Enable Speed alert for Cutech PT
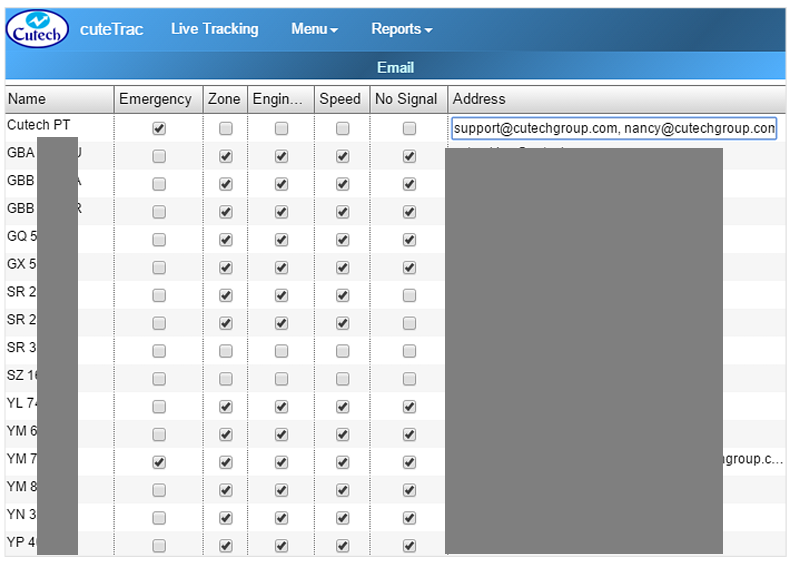Viewport: 789px width, 566px height. point(342,128)
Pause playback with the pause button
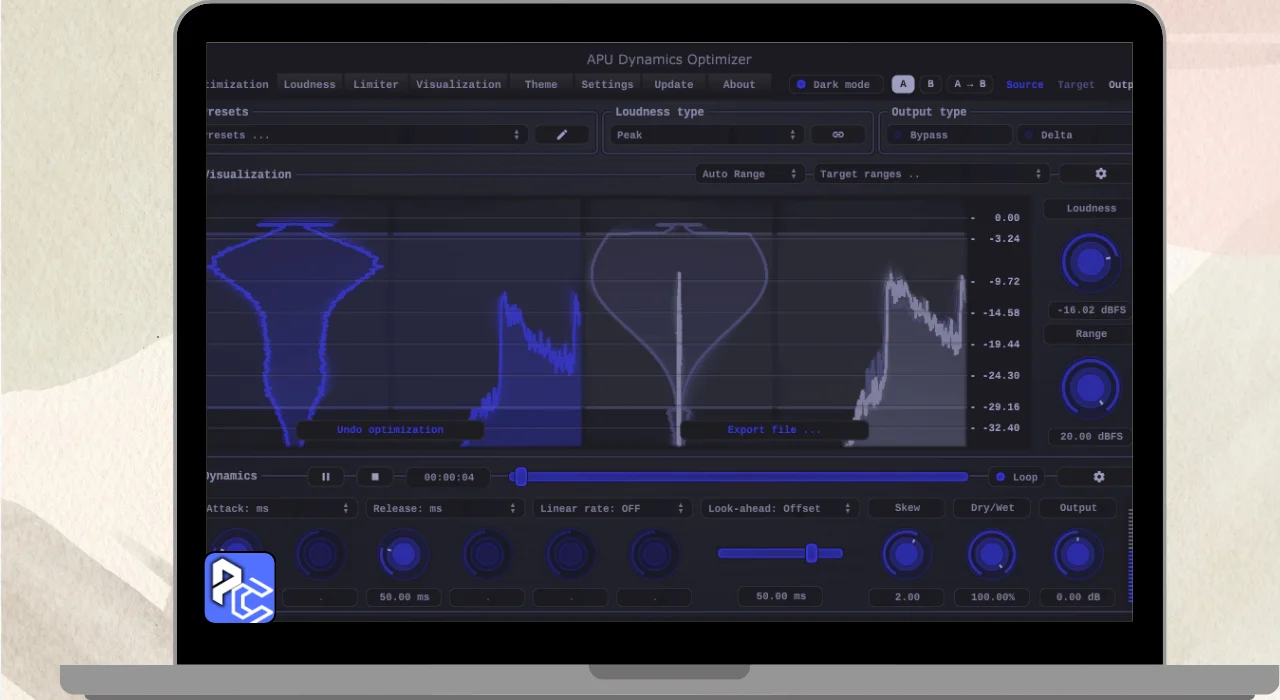This screenshot has width=1280, height=700. [325, 477]
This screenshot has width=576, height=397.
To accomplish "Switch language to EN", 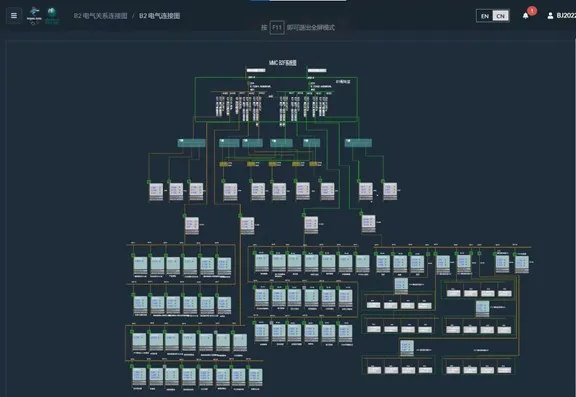I will (485, 16).

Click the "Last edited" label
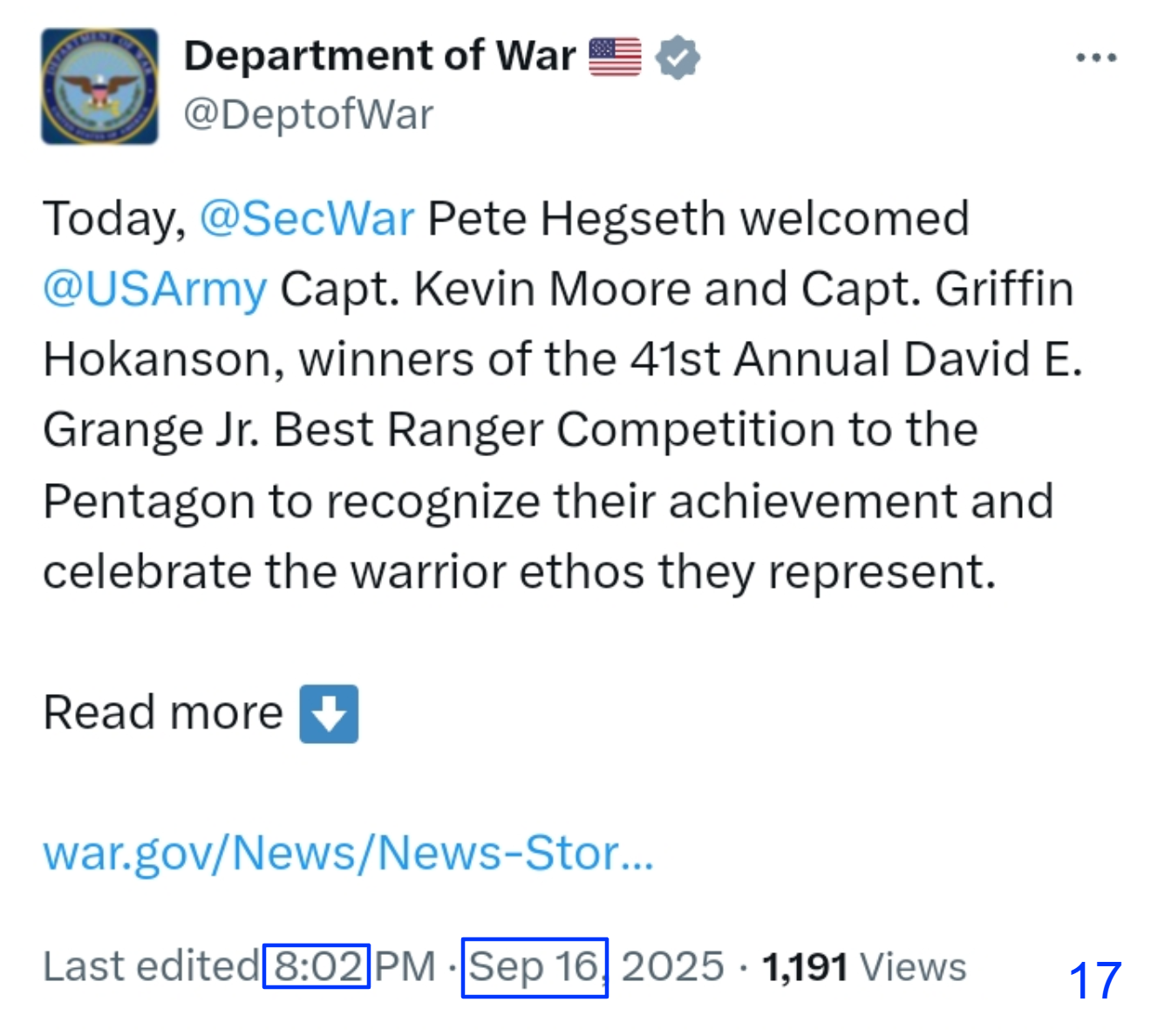click(x=150, y=966)
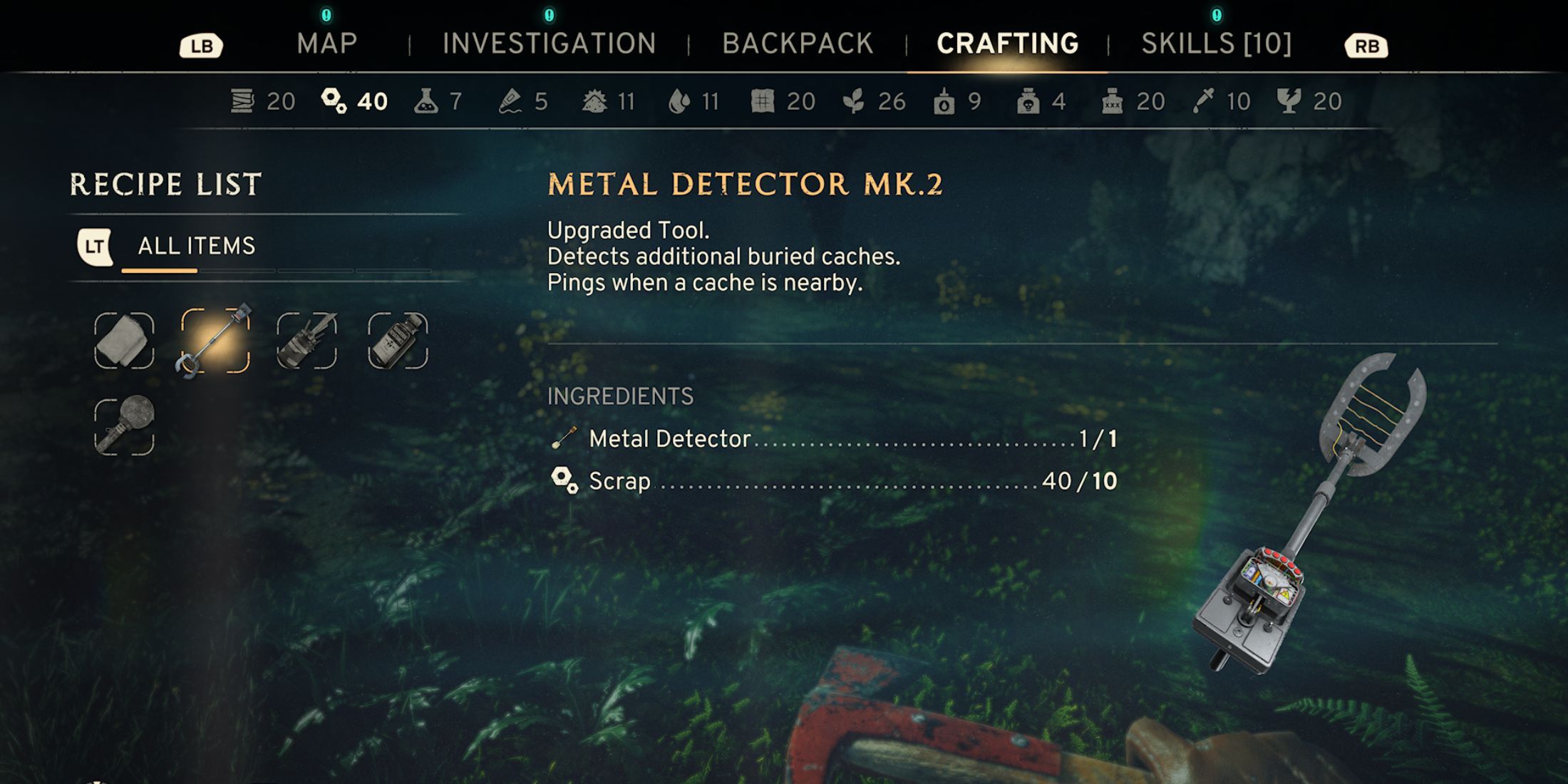Click the Metal Detector ingredient row
The width and height of the screenshot is (1568, 784).
coord(834,438)
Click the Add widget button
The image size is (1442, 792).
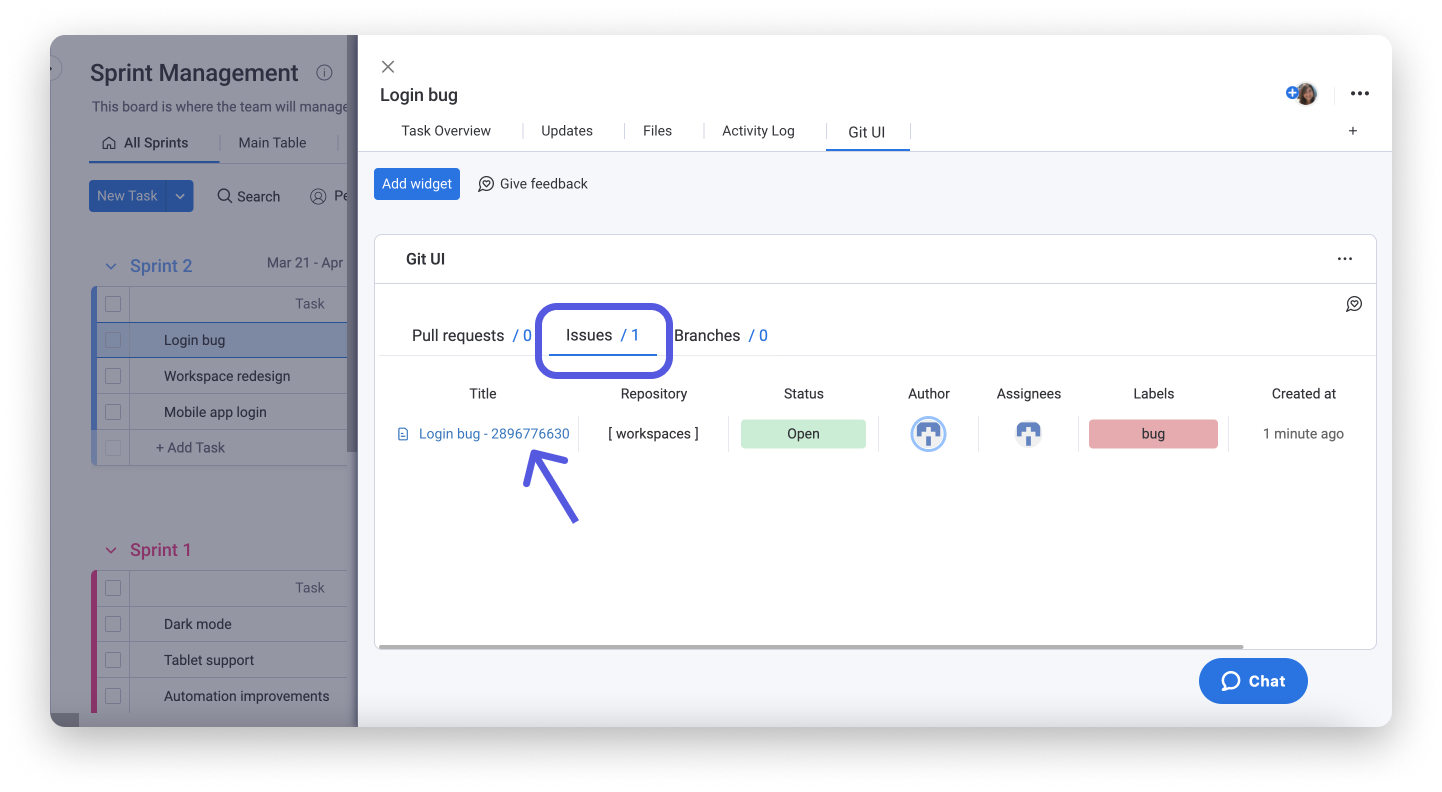click(x=417, y=183)
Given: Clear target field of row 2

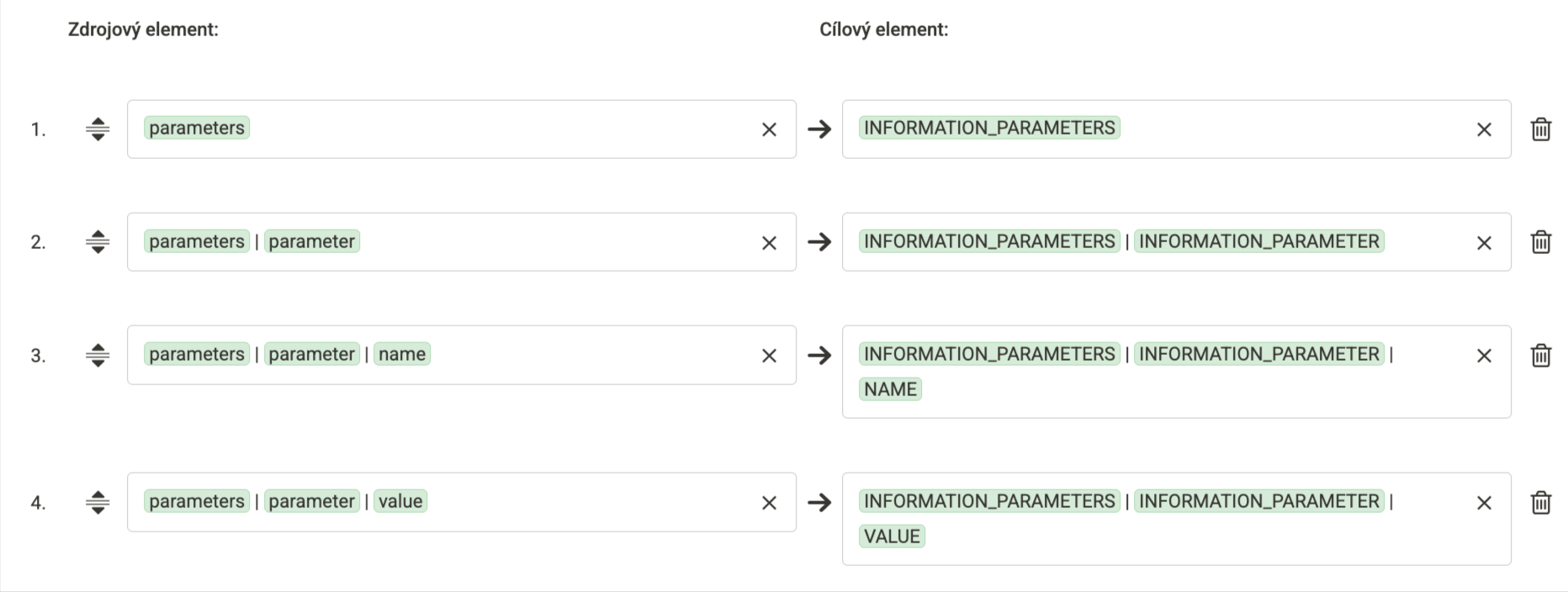Looking at the screenshot, I should pyautogui.click(x=1484, y=243).
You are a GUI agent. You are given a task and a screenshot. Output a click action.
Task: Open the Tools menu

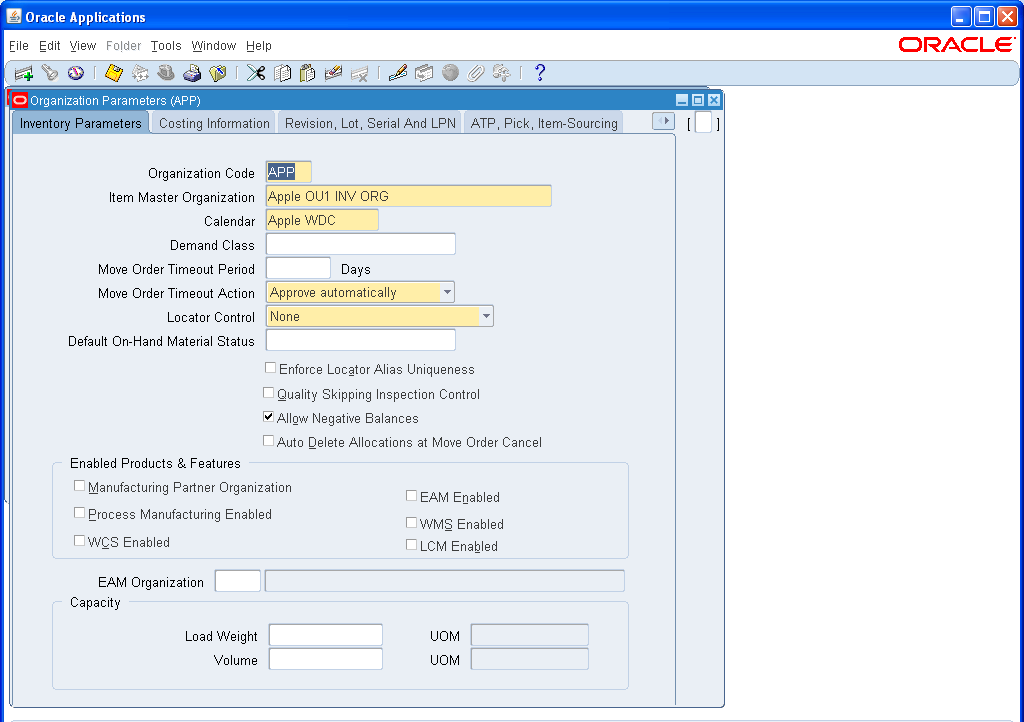pyautogui.click(x=166, y=46)
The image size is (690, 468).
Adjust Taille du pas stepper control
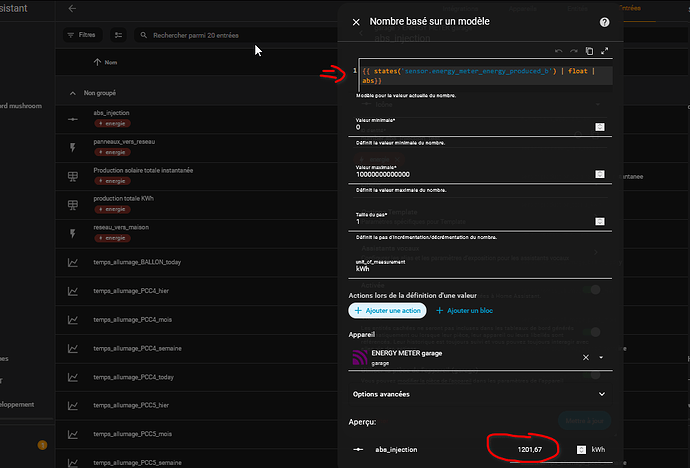tap(599, 221)
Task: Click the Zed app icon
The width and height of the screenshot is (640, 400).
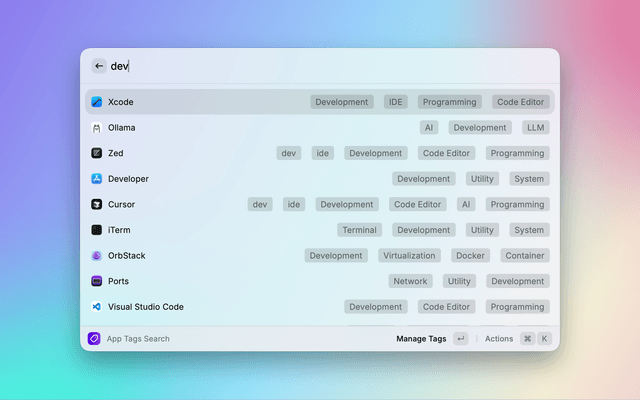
+-------+
> _YOUR ASSIGNMENT_:
Only the lines from the one with "Task: Open the Tools menu" through the last line of the records above are wanted, copied exactly and with pictures omitted.

> _TASK RESULT_:
Task: Open the Tools menu

pyautogui.click(x=166, y=46)
The image size is (690, 468).
Adjust Taille du pas stepper control
tap(599, 221)
Task: Click the Zed app icon
The width and height of the screenshot is (640, 400).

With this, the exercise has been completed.